Even in a 4×4, the normal access to Pilar was off limits and we had to take a detour that left us 40km outside of town. Maria kept mentioning lodo, or mud, and so I guess we would have just got stuck there. There is talk of paving the road from Pilar to Alberdi, but it’d cost $100 million and I’m not sure how much motivation there is to get it done. Maria was staying with her cousin, but took me to the casa de los maestros (house of the teachers) and organised for me to stay there in the dormitory. The reason there’s no photo is that we were going to head out later, but she came back about an hour later saying she had to do a bit of work and would come back… but then didn’t. A shame. We’d had some really interesting conversations about how school works in Paraguay, students studying from only 4 hours a day, teachers to move on from hitting students, and the general malaise that seems to be around with teachers.
The one remaining option to get to Alberdi, other than going through Asunción, involved an early afternoon ferry from Pilar into Argentina, 110km to the town of Formosa, and then crossing over again. My biggest complaint about this was the amount of space I’d lose in my passport. That’d be a pair of Paraguayan, and a pair of Argentinian stamps more than I’d been planning on. It might not sound like much, but I’m starting to become slightly obsessed with the horrible way people at the border stamp passports. They generally seem to like to find any random page and stamp in the middle. That’d be fine, if I were only travelling through a few places, but with all my travels it just leads to madness. I try to organise people and get them to stamp in the earliest page that has a bit of free space, but that can meet some resistance.

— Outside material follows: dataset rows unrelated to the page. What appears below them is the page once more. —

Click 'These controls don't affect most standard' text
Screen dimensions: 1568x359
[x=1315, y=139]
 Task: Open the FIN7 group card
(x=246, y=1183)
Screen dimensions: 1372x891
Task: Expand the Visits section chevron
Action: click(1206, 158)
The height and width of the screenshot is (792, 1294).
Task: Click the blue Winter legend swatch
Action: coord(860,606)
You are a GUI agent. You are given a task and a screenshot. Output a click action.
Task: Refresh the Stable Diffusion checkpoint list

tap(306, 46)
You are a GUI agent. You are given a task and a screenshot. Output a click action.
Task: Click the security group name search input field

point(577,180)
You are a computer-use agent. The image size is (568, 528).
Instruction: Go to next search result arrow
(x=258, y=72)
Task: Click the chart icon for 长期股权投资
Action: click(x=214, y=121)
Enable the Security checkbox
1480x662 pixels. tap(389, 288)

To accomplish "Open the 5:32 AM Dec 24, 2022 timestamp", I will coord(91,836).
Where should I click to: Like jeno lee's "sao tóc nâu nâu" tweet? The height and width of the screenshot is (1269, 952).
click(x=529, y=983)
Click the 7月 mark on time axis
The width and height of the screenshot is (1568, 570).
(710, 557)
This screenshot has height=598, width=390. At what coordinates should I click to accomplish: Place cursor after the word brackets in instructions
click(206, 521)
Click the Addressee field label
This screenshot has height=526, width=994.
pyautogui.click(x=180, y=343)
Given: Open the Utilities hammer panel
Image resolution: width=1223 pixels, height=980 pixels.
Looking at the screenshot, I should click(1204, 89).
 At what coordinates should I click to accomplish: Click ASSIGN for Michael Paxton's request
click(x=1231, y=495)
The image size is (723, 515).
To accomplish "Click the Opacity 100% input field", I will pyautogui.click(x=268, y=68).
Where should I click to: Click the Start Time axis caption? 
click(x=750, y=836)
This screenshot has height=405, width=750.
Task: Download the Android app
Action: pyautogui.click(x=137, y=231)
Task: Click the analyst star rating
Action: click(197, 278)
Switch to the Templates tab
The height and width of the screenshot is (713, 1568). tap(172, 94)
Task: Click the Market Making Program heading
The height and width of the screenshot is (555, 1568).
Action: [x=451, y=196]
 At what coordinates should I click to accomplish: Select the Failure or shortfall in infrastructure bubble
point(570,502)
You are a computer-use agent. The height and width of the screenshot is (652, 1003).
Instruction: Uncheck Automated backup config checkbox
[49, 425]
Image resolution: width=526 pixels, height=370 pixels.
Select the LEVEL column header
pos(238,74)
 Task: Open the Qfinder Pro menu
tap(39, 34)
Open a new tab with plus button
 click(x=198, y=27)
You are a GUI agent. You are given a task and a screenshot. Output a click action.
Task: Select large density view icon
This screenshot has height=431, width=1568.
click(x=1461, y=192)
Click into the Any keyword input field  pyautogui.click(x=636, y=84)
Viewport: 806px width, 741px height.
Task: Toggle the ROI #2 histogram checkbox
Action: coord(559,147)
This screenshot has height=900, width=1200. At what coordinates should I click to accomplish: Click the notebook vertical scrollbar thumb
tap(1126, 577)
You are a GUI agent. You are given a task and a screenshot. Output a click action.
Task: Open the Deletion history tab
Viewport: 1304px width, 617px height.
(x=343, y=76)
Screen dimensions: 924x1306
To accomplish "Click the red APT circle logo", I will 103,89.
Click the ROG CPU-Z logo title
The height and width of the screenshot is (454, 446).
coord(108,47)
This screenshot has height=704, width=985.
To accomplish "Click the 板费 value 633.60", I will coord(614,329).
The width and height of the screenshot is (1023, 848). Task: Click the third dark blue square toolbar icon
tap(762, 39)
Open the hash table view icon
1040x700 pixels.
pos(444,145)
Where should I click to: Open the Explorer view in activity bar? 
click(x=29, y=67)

The ride up involved a ridiculous headwind the whole way, and having done no riding in the morning I pushed on for 3-4 hours past sunset until I decided to stop at a health clinic where the nurse, Sergia, welcomed me in warmly who was hanging out with her family. We had a lovely time talking, until a drunken guy came up with a bottle of whiskey. He seemed to think that I was French and had little more than bonsoir to say, that and trying to make me drink his whiskey. Sergia kept trying to tell him to leave, and after about half an hour took a hint, jumped on his bike and all we heard was him cackling as a lorry swerved to avoid hitting him as soon as he got on the road.